==== Document passage ====
# My love at first sight bag - mini Alexa



## udara

Love this bag when i was studying in university, and when I want to purchase it, it was ROL. After all these years, finally I am able to own one 
Love it so much and I believe I will enjoy it too! Even though the bag is not made in UK or Spain but in China, the quality still looks amazing.


----------



## IntheOcean

Very pretty! Congrats. Leather looks sooo yummy.


----------



## udara

IntheOcean said:


> Very pretty! Congrats. Leather looks sooo yummy.


Thanks, and looks durable too


----------



## rugchomp

Beautiful bag, nice color too


----------



## coniglietta

Congratulations! It's such a cute bag. The Alexa was on my wishlist when I was at university, too. I'm glad Mulberry brought it back.


----------



## Saz93

Congratulations! She’s beautiful  I love the top handle


----------



## jp23

Cute congrats on your little love!


----------



## udara

coniglietta said:


> Congratulations! It's such a cute bag. The Alexa was on my wishlist when I was at university, too. I'm glad Mulberry brought it back.
====
#### Activity:
List every distinct username that posts in the forum thread about the mini Alexa bag, in the order each first appears.
==== The data ====
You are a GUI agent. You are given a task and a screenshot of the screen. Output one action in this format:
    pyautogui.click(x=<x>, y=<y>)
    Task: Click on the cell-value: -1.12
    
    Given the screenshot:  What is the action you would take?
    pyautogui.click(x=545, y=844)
====
#### Output below:
udara, IntheOcean, rugchomp, coniglietta, Saz93, jp23